Martin: I helped McQuaid probe
THE Archbishop of Dublin Diarmuid Martin insisted yesterday he co-operated in full with the Murphy Commission's investigation into allegations against Dr John Charles McQuaid.
Dr Martin, the country's second most senior cleric, told the Irish Independent he had willingly handed over all relevant documentation and information to the commission to assist it in its inquiry into the allegations of child sexual abuse made against the former archbishop of Dublin.
Two complaints against Dr McQuaid were brought to the attention of the Murphy Commission, which investigated the handling of clerical child sex abuse complaints in the Dublin archdiocese. One complaint alleges abuse of a 12-year-old boy by Dr McQuaid in 1961.

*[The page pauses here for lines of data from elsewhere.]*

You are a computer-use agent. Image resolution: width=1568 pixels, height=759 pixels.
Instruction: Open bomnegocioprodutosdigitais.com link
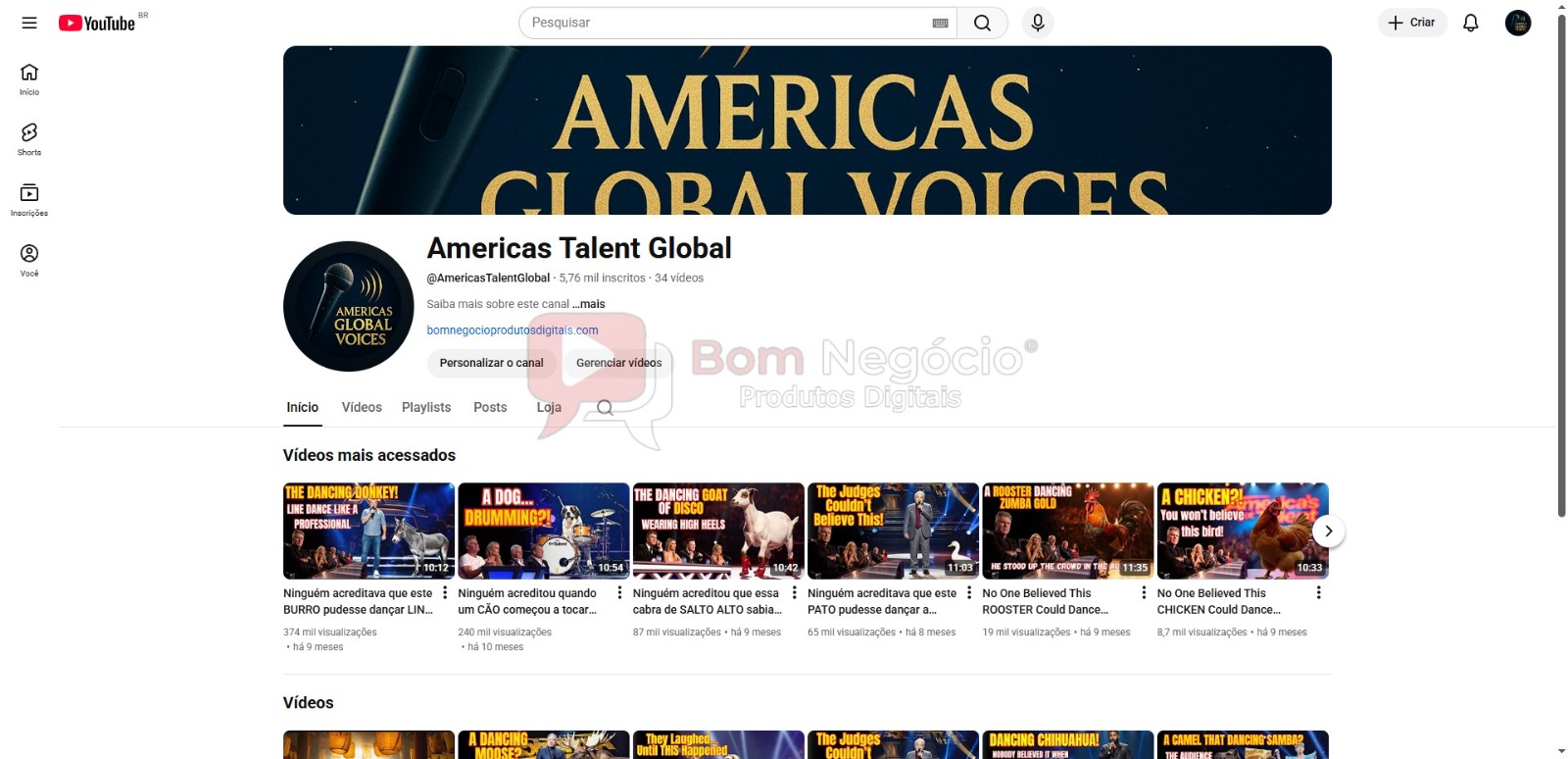tap(512, 330)
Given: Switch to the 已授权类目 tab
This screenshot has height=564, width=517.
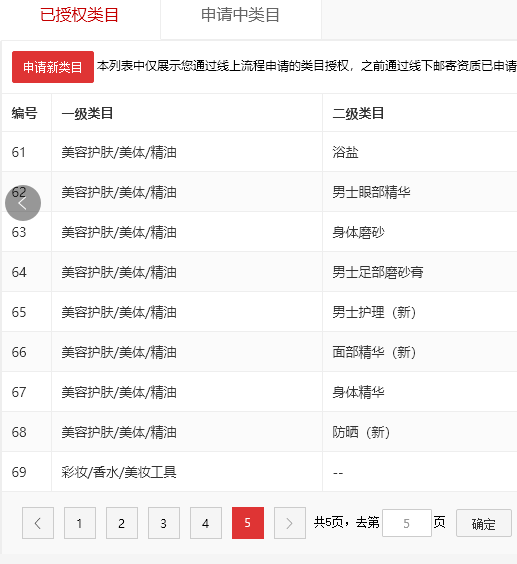Looking at the screenshot, I should 80,15.
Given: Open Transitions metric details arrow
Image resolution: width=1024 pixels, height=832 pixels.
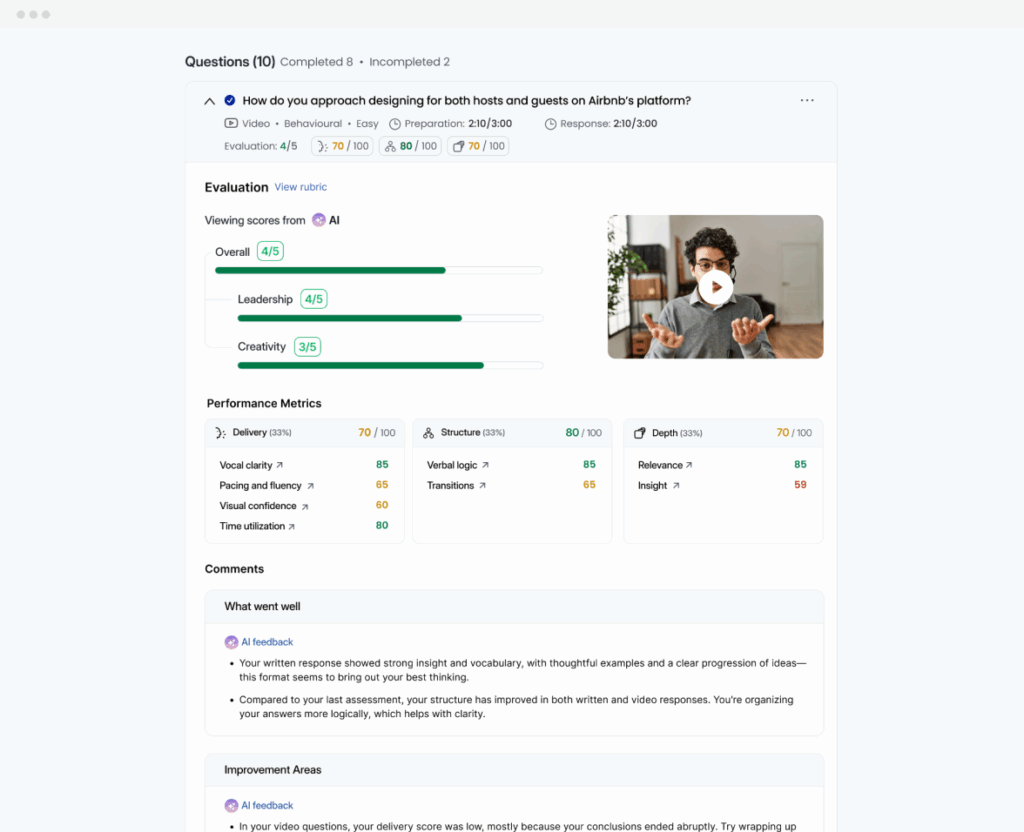Looking at the screenshot, I should click(x=483, y=486).
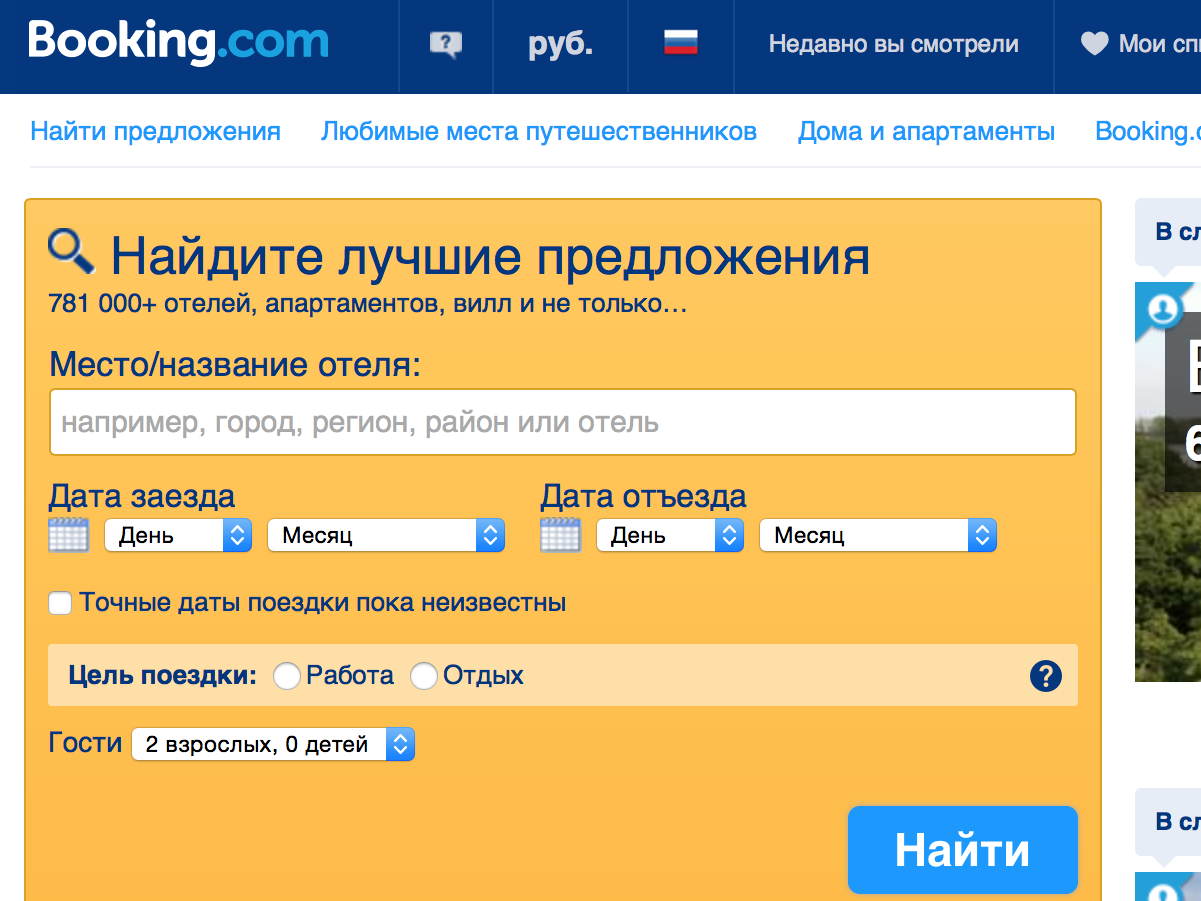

The complaints were addressed in a supplementary report to the Dublin archdiocese investigation. The supplementary report states that in June 2009, as the commission was completing its main report, it received information concerning a complaint about Dr McQuaid by an adult in the Eastern Health Board in January 2003.
This complaint was made known to Dr Martin in May 2009 and the commission was informed. The archdiocese then organised a further trawl of its files and found a letter "which showed that there was an awareness among a number of people in the archdiocese that there had been a concern expressed about this cleric since 1999". This letter was also passed to the commission, in July 2009, by which time its report was almost complete.
Then in 2010, after the commission's report had been published, Dr Martin told it he had received another abuse complaint against Dr McQuaid.
The 2010 complaint is the subject of a civil action against the archdiocese.
Speaking to the Irish Independent yesterday, Dr Martin said he had done everything he could to assist the Murphy Commission in relation to the allegations, adding: "I made no distinction between priests or bishops or any other clergy in doing so."
Victims' group One in Four has called for a Government-probe into the accusations against Dr McQuaid, who was archbishop between 1940 and 1972 and criticised by the commission for his failure to protect children from abusive priests. He died in 1973.
Asked if he would be supportive of such an inquiry Archbishop Martin said as far as he was concerned the Murphy Commission was a statutory inquiry. "What would be the difference between it and the investigation carried out by the Murphy commission?"he asked.